「砂肝」、「カシューナッツ」、それに赤と黄色のパプリカ、アスパラ、筍、セロリの炒め物。塩味炒めで、日本の広東料理店のこの種の料理にありがちなたっぷりのとろみ付きの仕上がりじゃなく、素材の持ち味を生かした味付け、調理なのが嬉しい。
野菜の切り分け、ざっくり、ざっくばらんなようでいて、その寸法、それぞれの素材の持ち味、触感を見極めた切り方。しかも、ひとつひとつ、素材の持ち味を生かした火の通し。そのあたり、下拵えの「板」と、火を入れる「鍋」の技、息がぴったり。

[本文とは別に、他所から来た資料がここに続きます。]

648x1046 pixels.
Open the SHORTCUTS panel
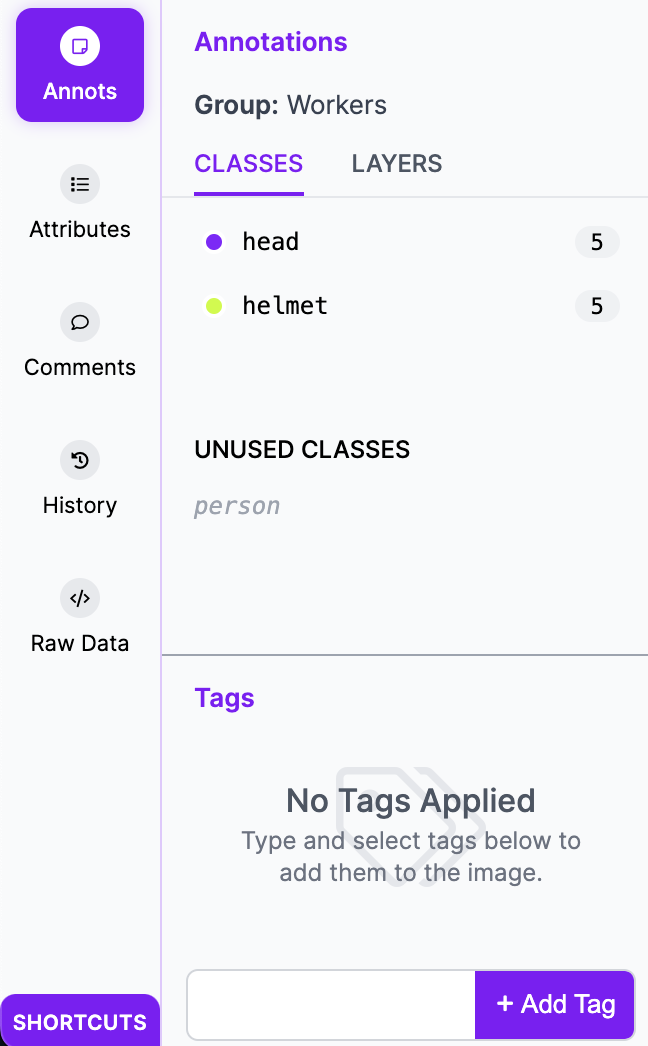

「アスパラにしろ、パプリカにしろ、それぞれの味がしっかり、際立っているんですね。素材のひとつひとつの味がわかるもの!」なんて声が上がります。「うん、ひとつひとつの持ち味、旨味、香り、しっかり生きてますよね。それでいて、全部でひとつの味にまとまってる」
「それより、この砂肝、感心!砂肝って炒めるのがむずかしくて、どうしても火が通りすぎて固くなっちゃうのよね。でも、これ、火が通ってて、なおかつ、柔らかいし、食べやすくて美味しい。それに、砂肝ってくせがあるのに、全然、そんな感じがしない!」なん声も上がる。
砂肝、野菜の下拵え、加えて、炒め方、火の通りの按配。美味しくって風味がある。なんてことないような炒め物ですけど、まさしく「板」と「鍋」のプロの「技」が発揮された一品でした。
やっぱり、プロにはかないません。